Reading text.
What would capping federal spending at 20% of GDP mean for states?

October 3, 2012 at 9:54 am

We have posted before about proposals to roll back federal spending to 2008 pre-recession levels, but now there is some analysis of what it would  mean to cap federal spending at 20 percent of GDP. The Economic Policy Institute’s blog has a post explaining that the impact on states would be significant:

…a little over 17 percent of non-interest federal spending flows directly to states (e.g., matching funds for Medicaid and unemployment insurance), and with a half trillion dollars in cumulative shortfalls that states have faced in the last few years and another $55 billion in shortfalls faced this year, states would have difficulty handling another blow to their budgets.

Their analysis finds that across the board, states would see a federal funding loss of at least 9  percent of total state expenditure– which is equivalent to 20 percent of states’ total general fund. The map  below shows how states would be impacted– the darker the color, the bigger the blow.

Provided records.
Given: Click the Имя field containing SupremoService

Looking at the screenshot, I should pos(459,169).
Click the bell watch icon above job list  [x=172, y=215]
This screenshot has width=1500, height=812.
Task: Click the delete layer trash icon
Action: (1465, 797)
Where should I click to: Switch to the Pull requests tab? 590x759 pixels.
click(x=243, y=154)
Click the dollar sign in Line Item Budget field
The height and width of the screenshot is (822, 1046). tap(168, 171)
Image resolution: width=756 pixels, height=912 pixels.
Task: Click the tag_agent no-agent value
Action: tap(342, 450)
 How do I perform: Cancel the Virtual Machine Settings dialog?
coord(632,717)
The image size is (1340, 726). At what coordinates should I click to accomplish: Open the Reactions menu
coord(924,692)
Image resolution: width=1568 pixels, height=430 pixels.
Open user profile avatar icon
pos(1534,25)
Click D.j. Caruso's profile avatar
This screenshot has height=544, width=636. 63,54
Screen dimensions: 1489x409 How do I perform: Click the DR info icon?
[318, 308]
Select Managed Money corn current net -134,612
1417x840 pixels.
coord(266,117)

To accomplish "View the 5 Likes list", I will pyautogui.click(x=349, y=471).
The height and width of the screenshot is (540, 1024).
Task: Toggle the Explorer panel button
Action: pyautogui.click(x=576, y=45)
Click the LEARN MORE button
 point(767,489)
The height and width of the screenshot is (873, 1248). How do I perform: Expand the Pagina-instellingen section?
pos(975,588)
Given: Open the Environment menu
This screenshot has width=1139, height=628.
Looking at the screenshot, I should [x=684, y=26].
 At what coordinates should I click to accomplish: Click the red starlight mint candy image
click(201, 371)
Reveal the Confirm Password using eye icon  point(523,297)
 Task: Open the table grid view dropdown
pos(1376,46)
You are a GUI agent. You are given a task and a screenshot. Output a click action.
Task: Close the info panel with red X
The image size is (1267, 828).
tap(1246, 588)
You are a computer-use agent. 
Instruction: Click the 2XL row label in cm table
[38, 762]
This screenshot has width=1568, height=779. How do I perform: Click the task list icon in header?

Work to be completed. Continue the post on capping federal spending at 20 percent of GDP, picking up after its last sentence.

Output for this task.
North Carolina falls among the mid-high range of impact, with a loss of $4.5 million, or 9.3 percent of total state expenditures.

EPI notes that this is a conservative estimate, as it is based on 2009 census data on state government finances, which is the most recent data available. The impact, therefore, would be worse if taking into account the fact that state expenditures have grown over the past few years which means that federal funds would be more today than they were in 2009.